(Records from a collection)
+++++

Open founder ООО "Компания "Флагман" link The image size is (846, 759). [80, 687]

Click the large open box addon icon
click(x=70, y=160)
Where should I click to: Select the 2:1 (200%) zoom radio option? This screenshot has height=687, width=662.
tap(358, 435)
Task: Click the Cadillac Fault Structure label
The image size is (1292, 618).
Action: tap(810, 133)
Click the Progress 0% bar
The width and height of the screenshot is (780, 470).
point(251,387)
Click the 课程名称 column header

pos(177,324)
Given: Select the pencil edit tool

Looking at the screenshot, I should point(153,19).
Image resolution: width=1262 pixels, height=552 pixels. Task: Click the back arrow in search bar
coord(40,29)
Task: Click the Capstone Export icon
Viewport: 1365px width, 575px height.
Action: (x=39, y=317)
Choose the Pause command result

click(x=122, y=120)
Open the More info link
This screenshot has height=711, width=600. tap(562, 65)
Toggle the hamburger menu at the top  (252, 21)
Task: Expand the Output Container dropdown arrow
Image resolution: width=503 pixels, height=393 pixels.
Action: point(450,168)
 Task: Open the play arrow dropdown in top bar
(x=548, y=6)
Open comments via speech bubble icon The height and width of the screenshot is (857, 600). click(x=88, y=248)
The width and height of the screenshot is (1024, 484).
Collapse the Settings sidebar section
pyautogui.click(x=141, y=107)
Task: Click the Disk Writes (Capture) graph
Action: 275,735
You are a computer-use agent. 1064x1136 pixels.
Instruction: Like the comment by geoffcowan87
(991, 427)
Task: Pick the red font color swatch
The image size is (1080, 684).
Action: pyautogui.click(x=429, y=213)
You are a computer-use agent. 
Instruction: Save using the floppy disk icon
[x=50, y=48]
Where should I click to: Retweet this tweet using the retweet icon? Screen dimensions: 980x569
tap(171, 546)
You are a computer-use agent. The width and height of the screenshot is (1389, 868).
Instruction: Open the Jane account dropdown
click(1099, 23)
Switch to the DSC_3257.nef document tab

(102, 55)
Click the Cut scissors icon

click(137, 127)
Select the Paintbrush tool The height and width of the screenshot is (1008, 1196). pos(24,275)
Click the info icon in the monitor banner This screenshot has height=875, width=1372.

+++++

- _THE PROBLEM_
Reproduce every line of the items above verbatim, from the first to the last.

- _REPLY_
Open founder ООО "Компания "Флагман" link The image size is (846, 759). [80, 687]

Click the large open box addon icon
click(x=70, y=160)
Where should I click to: Select the 2:1 (200%) zoom radio option? This screenshot has height=687, width=662.
tap(358, 435)
Task: Click the Cadillac Fault Structure label
The image size is (1292, 618).
Action: tap(810, 133)
Click the Progress 0% bar
The width and height of the screenshot is (780, 470).
point(251,387)
Click the 课程名称 column header

pos(177,324)
Given: Select the pencil edit tool

Looking at the screenshot, I should point(153,19).
Image resolution: width=1262 pixels, height=552 pixels. Task: Click the back arrow in search bar
coord(40,29)
Task: Click the Capstone Export icon
Viewport: 1365px width, 575px height.
Action: (x=39, y=317)
Choose the Pause command result

click(x=122, y=120)
Open the More info link
This screenshot has height=711, width=600. tap(562, 65)
Toggle the hamburger menu at the top  (252, 21)
Task: Expand the Output Container dropdown arrow
Image resolution: width=503 pixels, height=393 pixels.
Action: point(450,168)
 Task: Open the play arrow dropdown in top bar
(x=548, y=6)
Open comments via speech bubble icon The height and width of the screenshot is (857, 600). click(x=88, y=248)
The width and height of the screenshot is (1024, 484).
Collapse the Settings sidebar section
pyautogui.click(x=141, y=107)
Task: Click the Disk Writes (Capture) graph
Action: 275,735
You are a computer-use agent. 1064x1136 pixels.
Instruction: Like the comment by geoffcowan87
(991, 427)
Task: Pick the red font color swatch
The image size is (1080, 684).
Action: pyautogui.click(x=429, y=213)
You are a computer-use agent. 
Instruction: Save using the floppy disk icon
[x=50, y=48]
Where should I click to: Retweet this tweet using the retweet icon? Screen dimensions: 980x569
tap(171, 546)
You are a computer-use agent. The width and height of the screenshot is (1389, 868).
Instruction: Open the Jane account dropdown
click(1099, 23)
Switch to the DSC_3257.nef document tab

(102, 55)
Click the Cut scissors icon

click(137, 127)
Select the Paintbrush tool The height and width of the screenshot is (1008, 1196). pos(24,275)
Click the info icon in the monitor banner This screenshot has height=875, width=1372.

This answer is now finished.